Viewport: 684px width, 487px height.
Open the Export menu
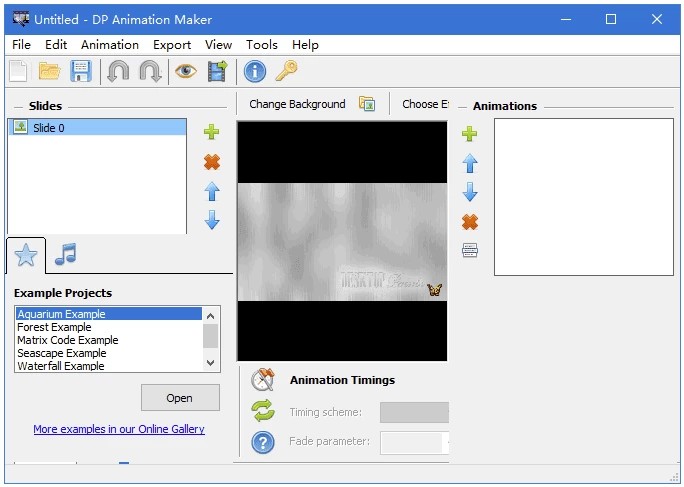[x=172, y=45]
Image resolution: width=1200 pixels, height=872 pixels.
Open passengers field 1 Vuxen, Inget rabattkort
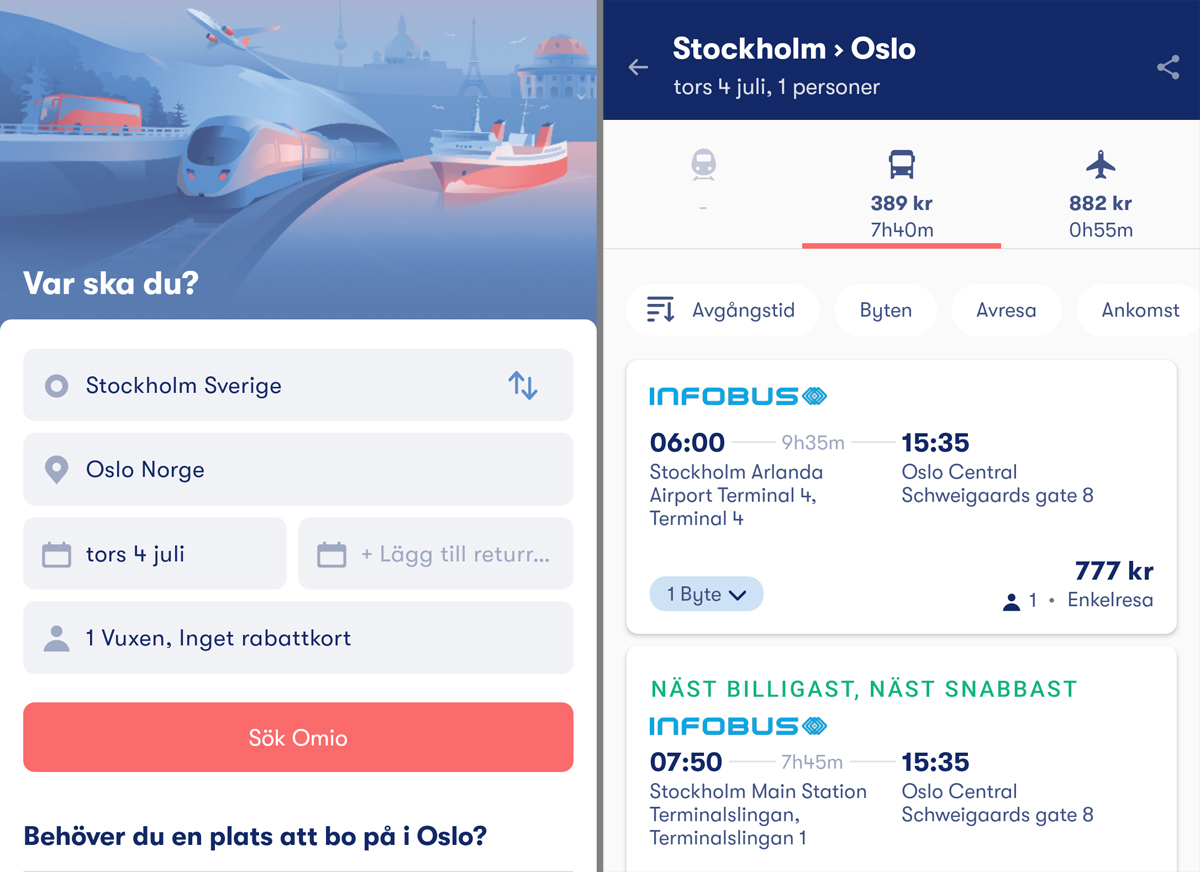[x=298, y=638]
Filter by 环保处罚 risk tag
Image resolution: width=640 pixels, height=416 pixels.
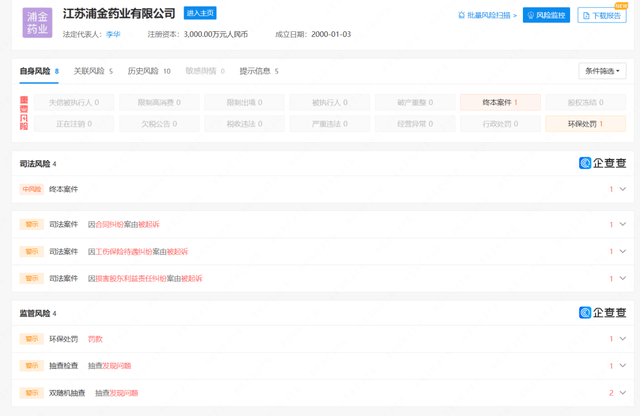[584, 123]
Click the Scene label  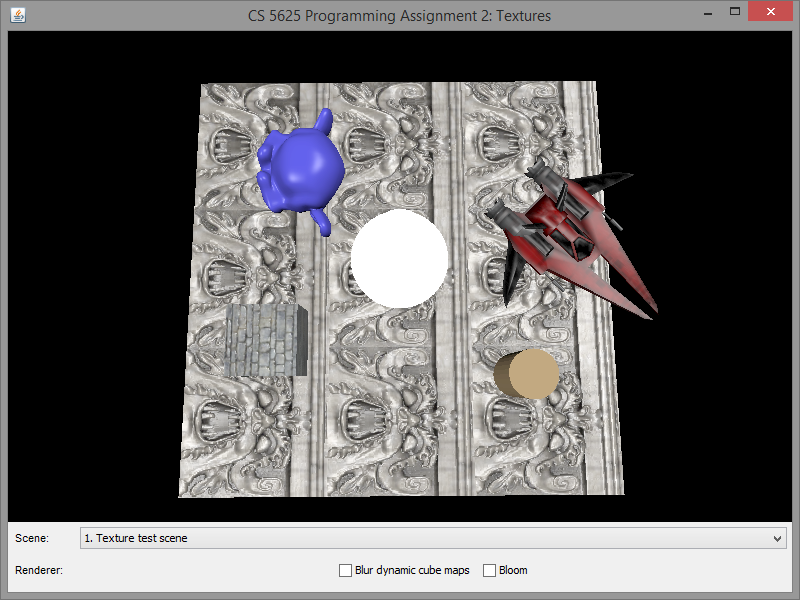32,538
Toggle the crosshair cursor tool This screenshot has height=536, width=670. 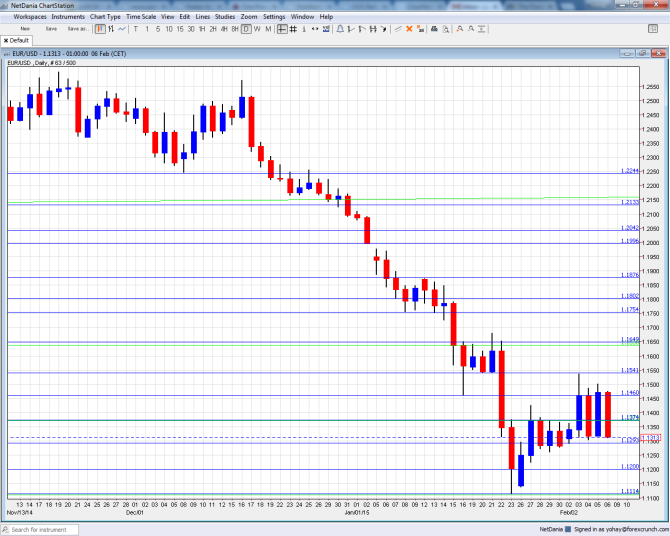[282, 29]
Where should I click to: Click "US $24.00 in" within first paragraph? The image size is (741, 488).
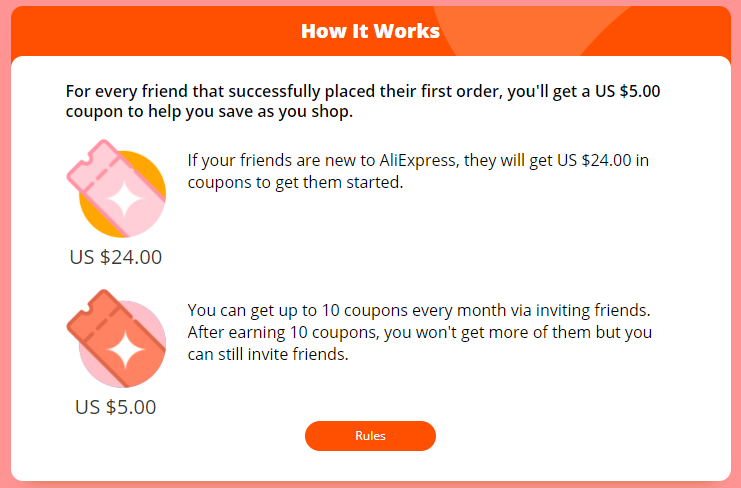tap(603, 160)
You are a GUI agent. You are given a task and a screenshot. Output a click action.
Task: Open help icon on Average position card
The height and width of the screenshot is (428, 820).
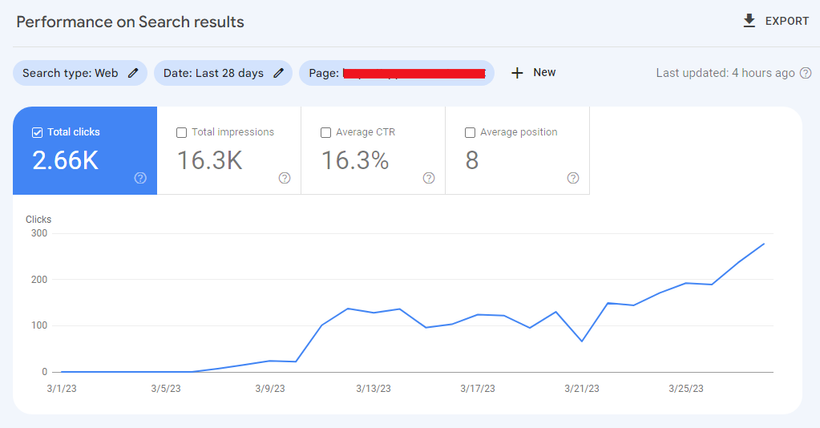573,178
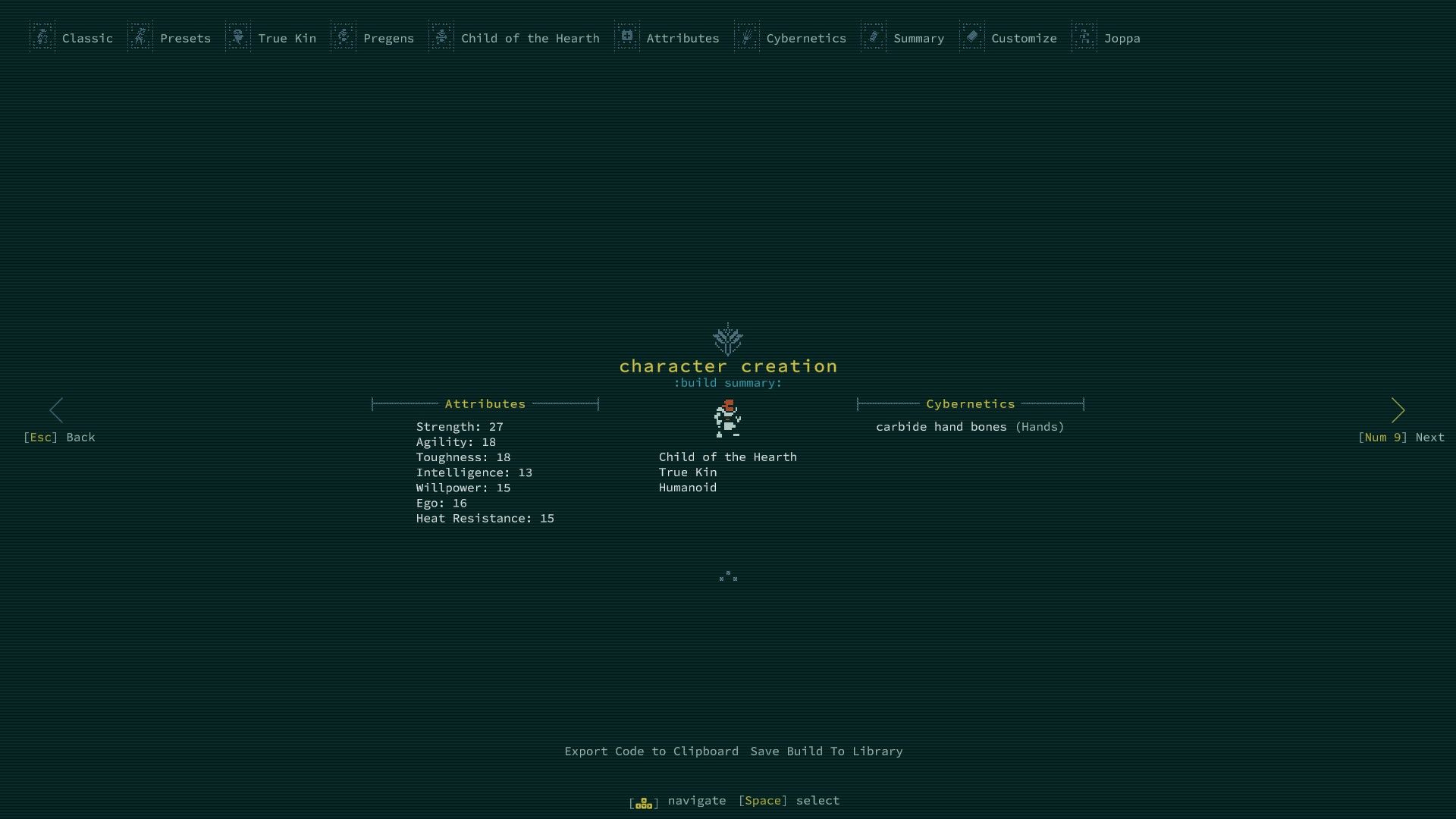Select Heat Resistance attribute value

click(x=546, y=518)
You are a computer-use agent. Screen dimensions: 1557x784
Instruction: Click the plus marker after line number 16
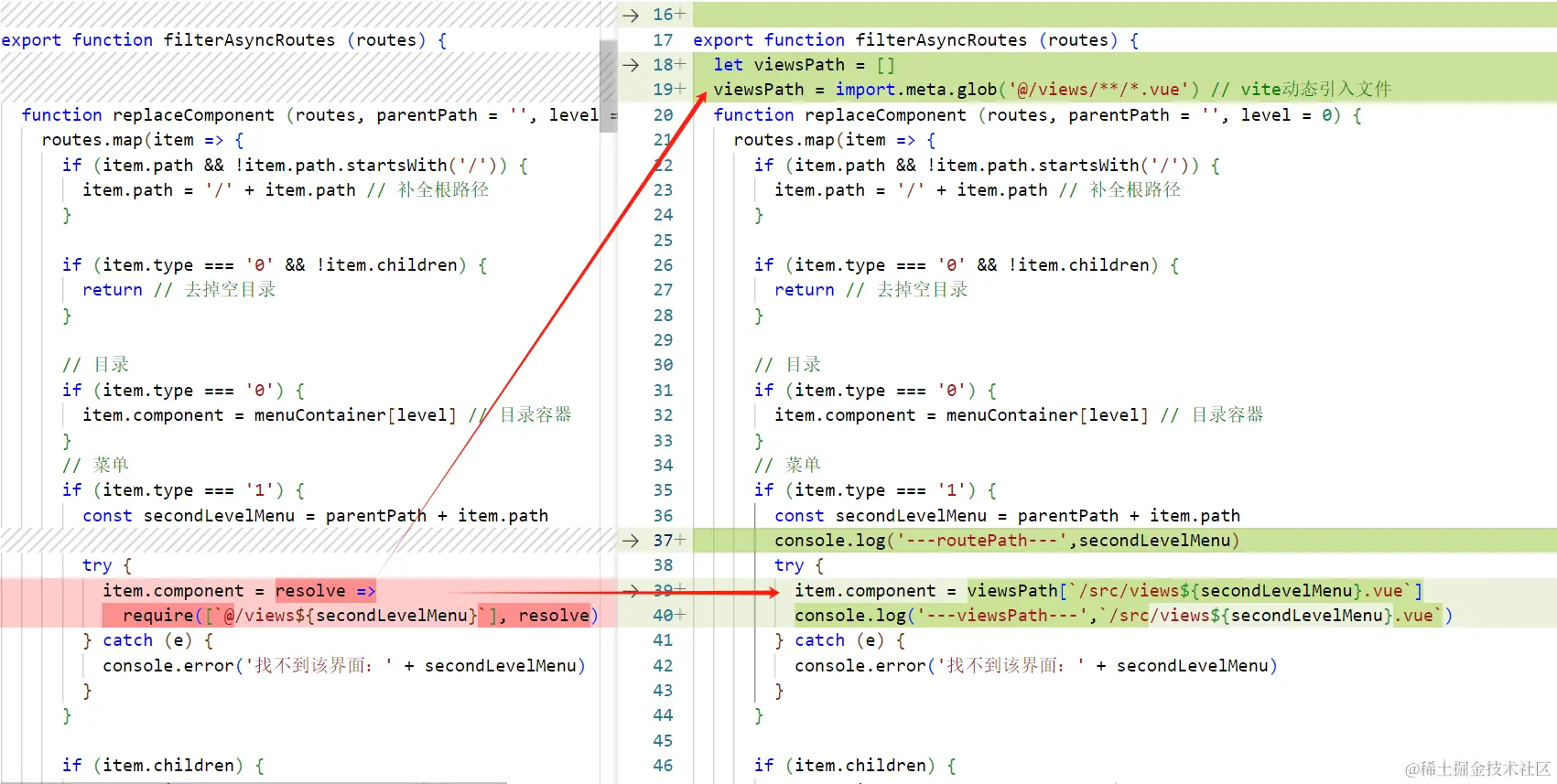(680, 15)
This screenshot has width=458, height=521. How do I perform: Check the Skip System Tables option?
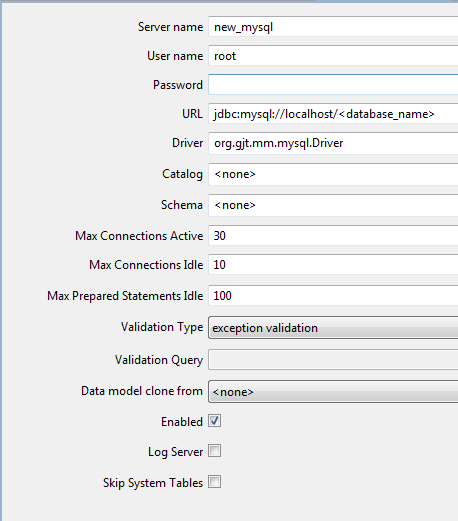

########

* What this task involves *
All lines in the entries above that hold the word "agent" need to be copied.

* Answer box *
You are a GUI agent. You are given a task and a screenshot. Output a click action.
You are a computer-use agent. Screen dimensions: 1557x784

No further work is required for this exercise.